**Provided data:**
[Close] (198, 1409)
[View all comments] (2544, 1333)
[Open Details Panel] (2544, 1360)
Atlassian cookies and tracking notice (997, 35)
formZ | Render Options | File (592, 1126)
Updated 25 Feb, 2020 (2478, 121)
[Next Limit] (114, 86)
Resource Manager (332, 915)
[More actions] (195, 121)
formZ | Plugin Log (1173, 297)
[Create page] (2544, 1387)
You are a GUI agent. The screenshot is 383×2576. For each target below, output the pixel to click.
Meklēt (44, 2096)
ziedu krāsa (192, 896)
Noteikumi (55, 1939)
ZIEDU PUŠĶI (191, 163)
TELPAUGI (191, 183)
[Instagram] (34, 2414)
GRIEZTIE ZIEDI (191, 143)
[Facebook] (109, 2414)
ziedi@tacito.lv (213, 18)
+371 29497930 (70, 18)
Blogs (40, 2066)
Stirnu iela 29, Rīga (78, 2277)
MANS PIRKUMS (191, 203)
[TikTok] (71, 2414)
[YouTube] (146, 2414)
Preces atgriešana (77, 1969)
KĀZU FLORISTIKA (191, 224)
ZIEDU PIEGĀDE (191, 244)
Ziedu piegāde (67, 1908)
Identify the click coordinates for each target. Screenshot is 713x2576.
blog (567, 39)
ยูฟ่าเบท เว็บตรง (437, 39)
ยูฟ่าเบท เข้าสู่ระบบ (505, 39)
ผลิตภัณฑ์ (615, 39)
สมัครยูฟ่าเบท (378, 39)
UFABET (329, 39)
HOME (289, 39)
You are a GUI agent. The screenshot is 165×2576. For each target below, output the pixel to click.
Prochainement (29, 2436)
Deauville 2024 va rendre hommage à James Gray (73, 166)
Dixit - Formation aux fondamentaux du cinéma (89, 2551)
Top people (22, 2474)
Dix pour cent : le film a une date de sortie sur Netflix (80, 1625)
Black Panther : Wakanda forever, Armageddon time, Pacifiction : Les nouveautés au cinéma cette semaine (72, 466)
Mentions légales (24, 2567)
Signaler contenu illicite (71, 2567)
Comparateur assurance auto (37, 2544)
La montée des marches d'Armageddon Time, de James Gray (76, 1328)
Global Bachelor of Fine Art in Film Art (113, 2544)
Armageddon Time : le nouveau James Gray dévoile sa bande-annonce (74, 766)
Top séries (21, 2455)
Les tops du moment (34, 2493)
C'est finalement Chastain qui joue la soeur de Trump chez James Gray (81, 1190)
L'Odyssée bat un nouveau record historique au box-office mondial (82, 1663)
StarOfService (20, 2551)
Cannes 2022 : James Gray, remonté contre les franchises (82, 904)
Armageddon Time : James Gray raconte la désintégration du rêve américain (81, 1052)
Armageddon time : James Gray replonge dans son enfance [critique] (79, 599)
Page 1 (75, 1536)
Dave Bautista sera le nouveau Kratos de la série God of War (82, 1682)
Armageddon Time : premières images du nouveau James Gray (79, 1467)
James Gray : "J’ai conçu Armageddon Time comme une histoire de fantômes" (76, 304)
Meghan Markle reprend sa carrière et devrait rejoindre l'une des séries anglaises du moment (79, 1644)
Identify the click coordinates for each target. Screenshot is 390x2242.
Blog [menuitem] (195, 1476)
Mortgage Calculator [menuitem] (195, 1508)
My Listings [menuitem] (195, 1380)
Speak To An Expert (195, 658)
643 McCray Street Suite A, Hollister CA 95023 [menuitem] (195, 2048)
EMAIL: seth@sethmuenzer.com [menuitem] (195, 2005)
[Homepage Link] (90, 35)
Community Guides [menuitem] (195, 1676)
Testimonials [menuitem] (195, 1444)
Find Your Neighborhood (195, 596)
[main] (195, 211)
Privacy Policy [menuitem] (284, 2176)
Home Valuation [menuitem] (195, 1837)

**What needs to be done:** Go through the entries above and tally each line that has the word "below"; reply with the tally and nothing else.

**Exercise answer:** 2